Your patch will have the admin vector CPU affinity mask set to
0xff..ff. The first set bit for an online CPU is the one the IRQ handler
will run on, so the admin queue will still only run on CPU 0.

> > Are you able to measure _any_ performance difference on IO queue 1 vs IO
> > queue 2 that you can attribute to IO queue 1's sharing vector 0?
>
> Actually, I didn't get any performance improving on my own NVMe card.
> But it may be needed on some enterprise card, especially the media is persist memory.
> nvme_irq will be invoked twice when ioq0 irq fires, this will introduce another unnecessary DMA
> accessing on cq entry.

A CPU reading its own memory isn't a DMA. It's just a cheap memory read.

2018-02-28 15:45:38

by jianchao.wang

[permalink] [raw]

Subject: Re: [PATCH] nvme-pci: assign separate irq vectors for adminq and ioq0

Hi Keith

Thanks for your kindly response and directive

On 02/28/2018 11:27 PM, Keith Busch wrote:
> On Wed, Feb 28, 2018 at 10:53:31AM +0800, jianchao.wang wrote:
>> On 02/27/2018 11:13 PM, Keith Busch wrote:
>>> On Tue, Feb 27, 2018 at 04:46:17PM +0800, Jianchao Wang wrote:
>>>> Currently, adminq and ioq0 share the same irq vector. This is
>>>> unfair for both amdinq and ioq0.
>>>> - For adminq, its completion irq has to be bound on cpu0.
>>>> - For ioq0, when the irq fires for io completion, the adminq irq
>>>> action has to be checked also.
>>>
>>> This change log could use some improvements. Why is it bad if admin
>>> interrupts affinity is with cpu0?
>>
>> adminq interrupts should be able to fire everywhere.
>> do we have any reason to bound it on cpu0 ?
>
> Your patch will have the admin vector CPU affinity mask set to
> 0xff..ff. The first set bit for an online CPU is the one the IRQ handler
> will run on, so the admin queue will still only run on CPU 0.

hmmm...yes.
When I test there is only one irq vector, I get following result:
124: 0 0 253541 0 0 0 0 0 IR-PCI-MSI 1048576-edge nvme0q0, nvme0q1

>
>>> Are you able to measure _any_ performance difference on IO queue 1 vs IO
>>> queue 2 that you can attribute to IO queue 1's sharing vector 0?
>>
>> Actually, I didn't get any performance improving on my own NVMe card.
>> But it may be needed on some enterprise card, especially the media is persist memory.
>> nvme_irq will be invoked twice when ioq0 irq fires, this will introduce another unnecessary DMA
>> accessing on cq entry.
>
> A CPU reading its own memory isn't a DMA. It's just a cheap memory read.

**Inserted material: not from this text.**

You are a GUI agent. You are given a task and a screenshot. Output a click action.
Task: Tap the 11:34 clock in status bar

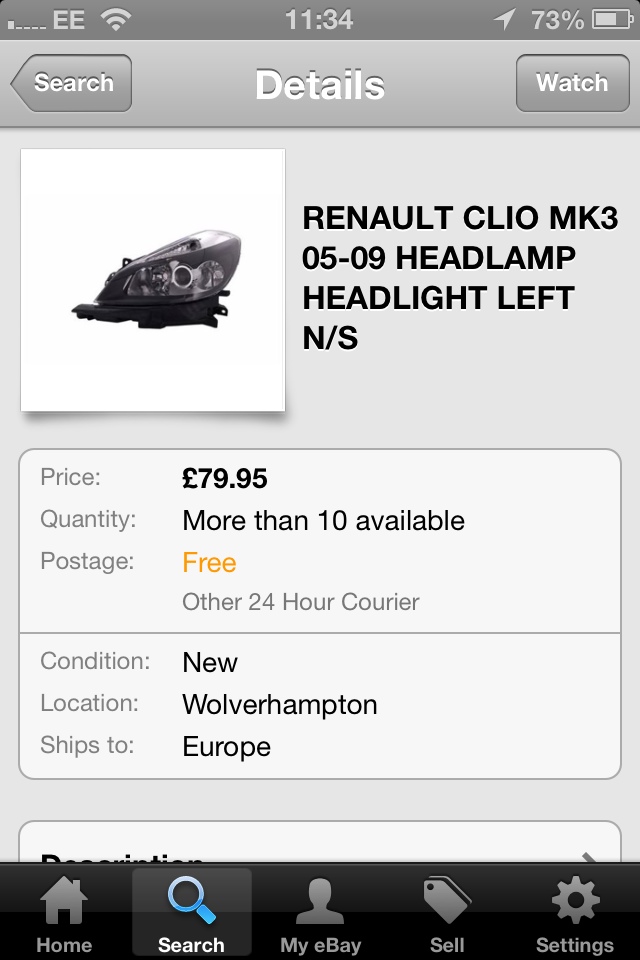[x=319, y=19]

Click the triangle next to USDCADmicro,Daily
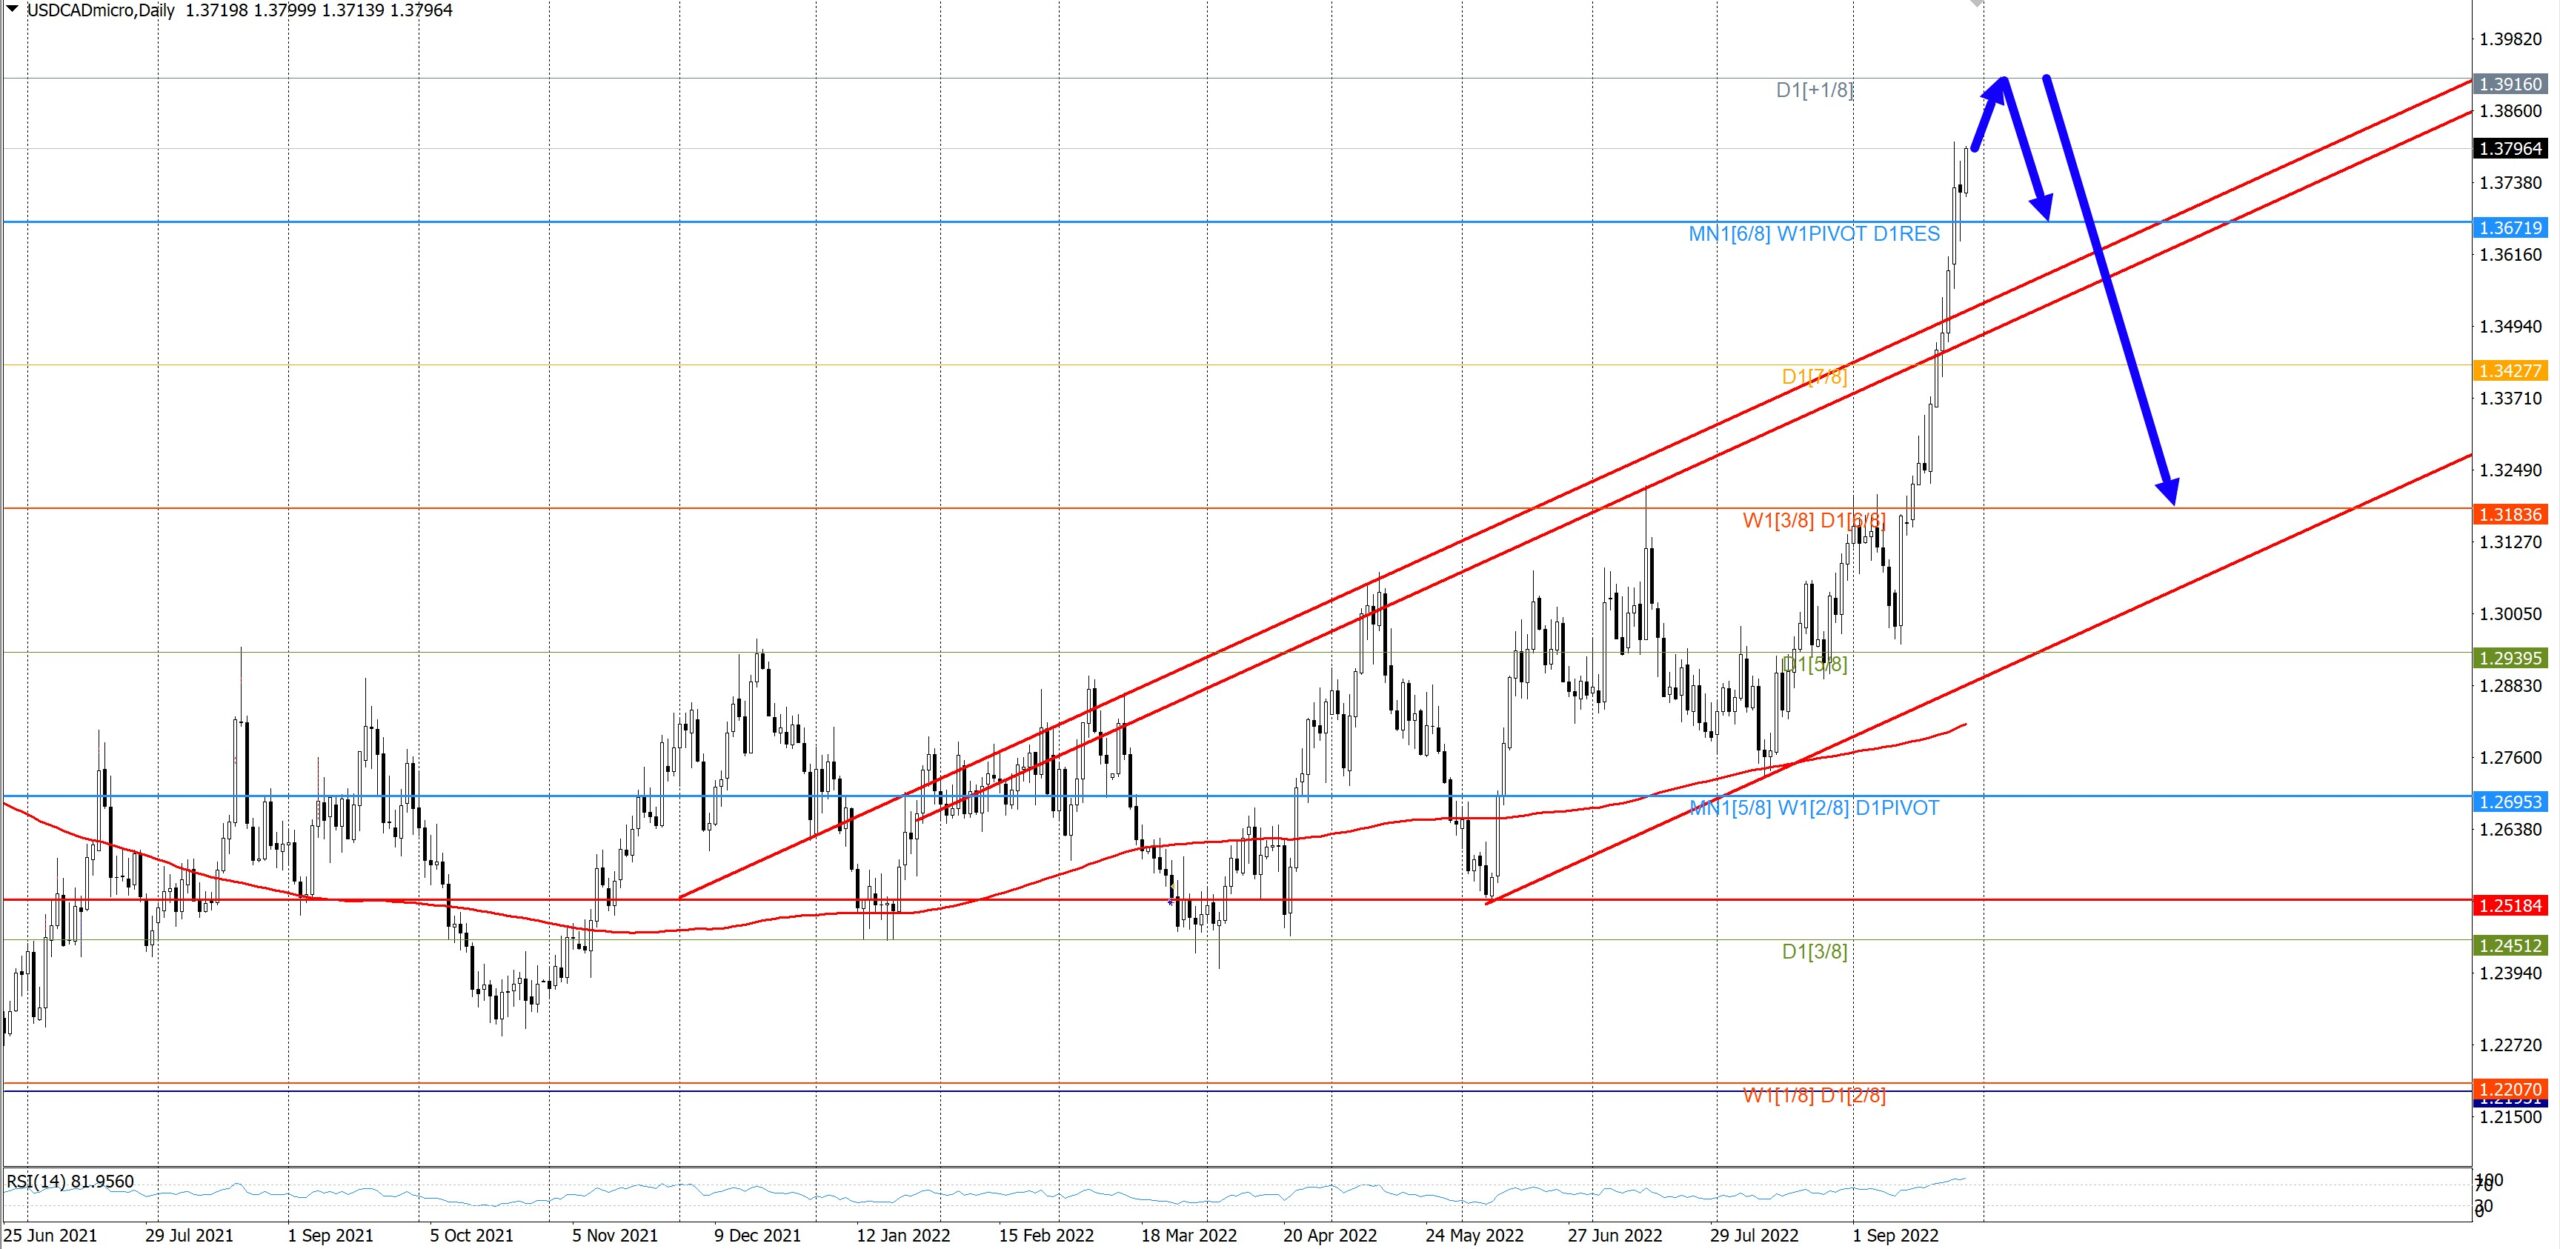click(13, 9)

Oh sorry, my bad, I mean it is operation on DMA address, it is uncached.
nvme_irq
-> nvme_process_cq
-> nvme_read_cqe
-> nvme_cqe_valid

static inline bool nvme_cqe_valid(struct nvme_queue *nvmeq, u16 head,
u16 phase)
{
return (le16_to_cpu(nvmeq->cqes[head].status) & 1) == phase;
}

Sincerely
Jianchao

2018-02-28 15:55:39

by jianchao.wang

[permalink] [raw]

Subject: Re: [PATCH] nvme-pci: assign separate irq vectors for adminq and ioq0

On 02/28/2018 11:42 PM, jianchao.wang wrote:
> Hi Keith
>
> Thanks for your kindly response and directive
>
> On 02/28/2018 11:27 PM, Keith Busch wrote:
>> On Wed, Feb 28, 2018 at 10:53:31AM +0800, jianchao.wang wrote:
>>> On 02/27/2018 11:13 PM, Keith Busch wrote:
>>>> On Tue, Feb 27, 2018 at 04:46:17PM +0800, Jianchao Wang wrote:
>>>>> Currently, adminq and ioq0 share the same irq vector. This is
>>>>> unfair for both amdinq and ioq0.
>>>>> - For adminq, its completion irq has to be bound on cpu0.
>>>>> - For ioq0, when the irq fires for io completion, the adminq irq
>>>>> action has to be checked also.
>>>>
>>>> This change log could use some improvements. Why is it bad if admin
>>>> interrupts affinity is with cpu0?
>>>
>>> adminq interrupts should be able to fire everywhere.
>>> do we have any reason to bound it on cpu0 ?
>>
>> Your patch will have the admin vector CPU affinity mask set to
>> 0xff..ff. The first set bit for an online CPU is the one the IRQ handler
>> will run on, so the admin queue will still only run on CPU 0.
>
> hmmm...yes.
> When I test there is only one irq vector, I get following result:
> 124: 0 0 253541 0 0 0 0 0 IR-PCI-MSI 1048576-edge nvme0q0, nvme0q1
>

the irqbalance may migrate the adminq irq away from cpu0.

>>
>>>> Are you able to measure _any_ performance difference on IO queue 1 vs IO
>>>> queue 2 that you can attribute to IO queue 1's sharing vector 0?
>>>
>>> Actually, I didn't get any performance improving on my own NVMe card.
>>> But it may be needed on some enterprise card, especially the media is persist memory.
>>> nvme_irq will be invoked twice when ioq0 irq fires, this will introduce another unnecessary DMA
>>> accessing on cq entry.
>>
>> A CPU reading its own memory isn't a DMA. It's just a cheap memory read.
>
> Oh sorry, my bad, I mean it is operation on DMA address, it is uncached.
> nvme_irq
> -> nvme_process_cq
> -> nvme_read_cqe
> -> nvme_cqe_valid
>
> static inline bool nvme_cqe_valid(struct nvme_queue *nvmeq, u16 head,
> u16 phase)
> {
> return (le16_to_cpu(nvmeq->cqes[head].status) & 1) == phase;
> }
>
> Sincerely
> Jianchao
>

2018-02-28 15:56:15

by Keith Busch

[permalink] [raw]

Subject: Re: [PATCH] nvme-pci: assign separate irq vectors for adminq and ioq0

On Wed, Feb 28, 2018 at 11:46:20PM +0800, jianchao.wang wrote:
>
> the irqbalance may migrate the adminq irq away from cpu0.

No, irqbalance can't touch managed IRQs. See irq_can_set_affinity_usr().